/---
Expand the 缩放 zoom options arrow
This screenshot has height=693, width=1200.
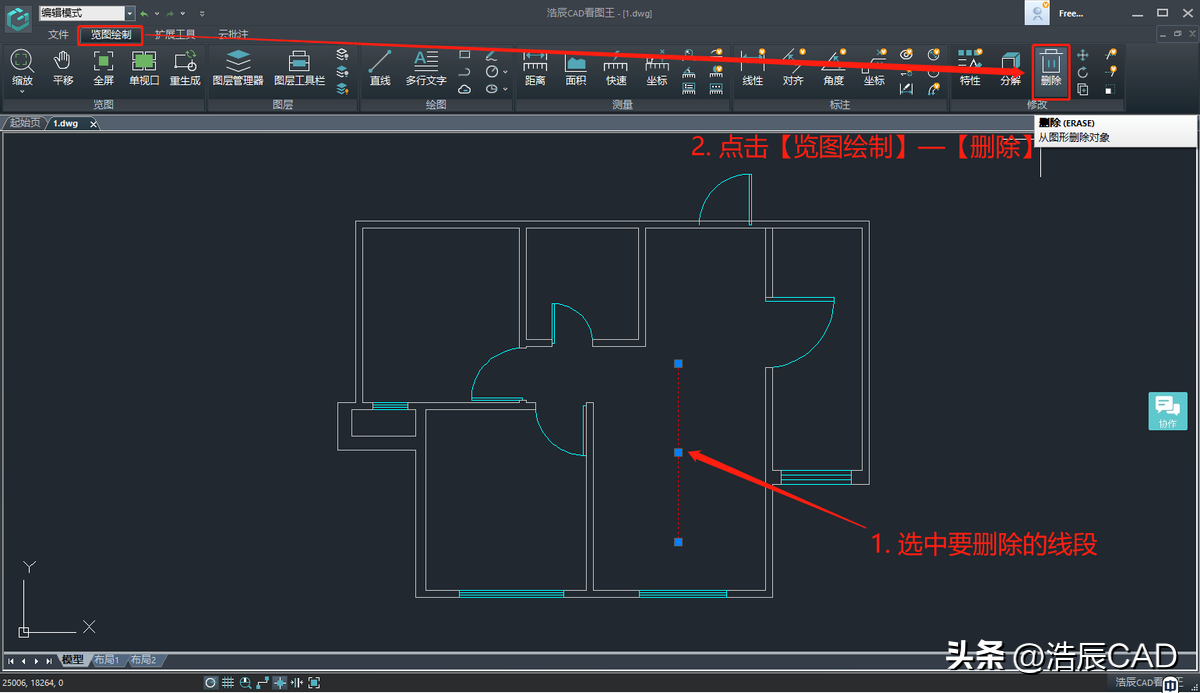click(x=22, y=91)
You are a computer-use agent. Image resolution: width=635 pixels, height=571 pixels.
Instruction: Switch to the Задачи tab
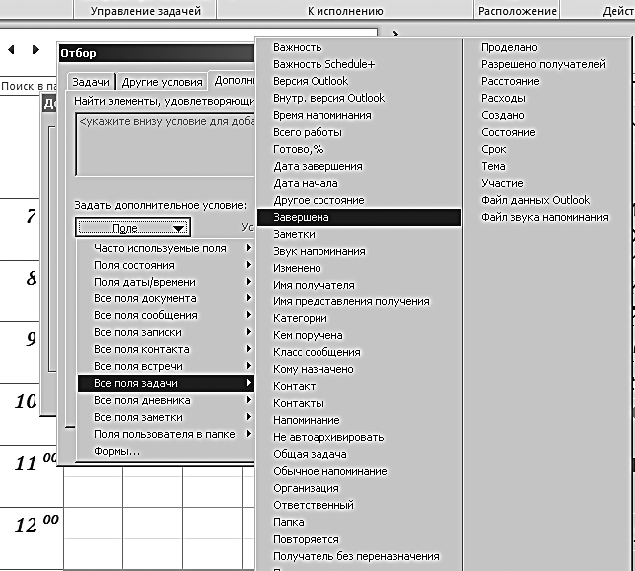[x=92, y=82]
\---
/---
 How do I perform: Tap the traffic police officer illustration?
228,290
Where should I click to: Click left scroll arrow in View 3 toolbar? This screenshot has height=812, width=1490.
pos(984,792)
\---
/---
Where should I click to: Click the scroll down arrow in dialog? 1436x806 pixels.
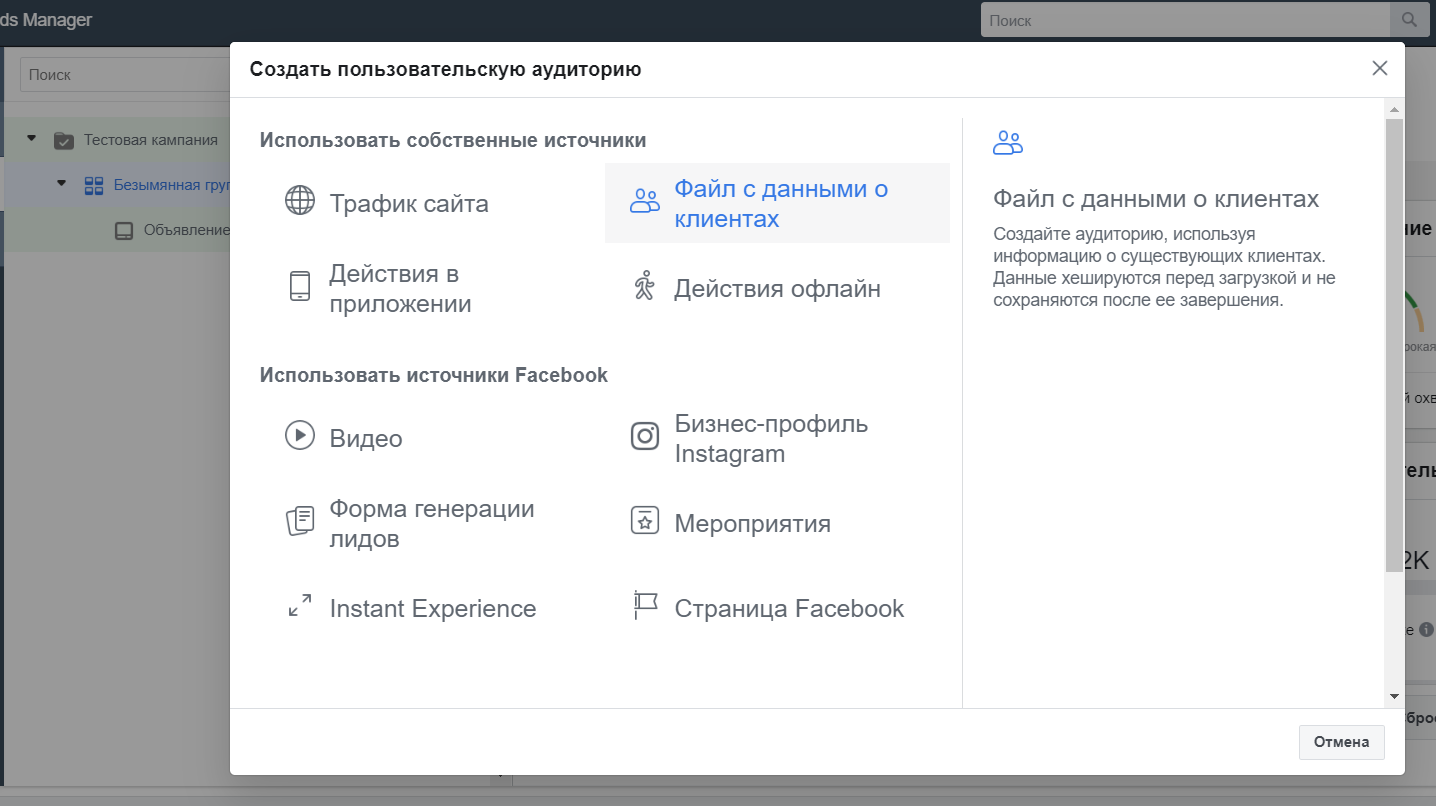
\---
* [TASK STATEMENT] Could you copy out, word for word, the stretch of records from the line containing "Where should I click to: Click left" through the line containing "pos(984,792)", including both?

* [FULL OUTPUT]
Where should I click to: Click left scroll arrow in View 3 toolbar? This screenshot has height=812, width=1490.
pos(984,792)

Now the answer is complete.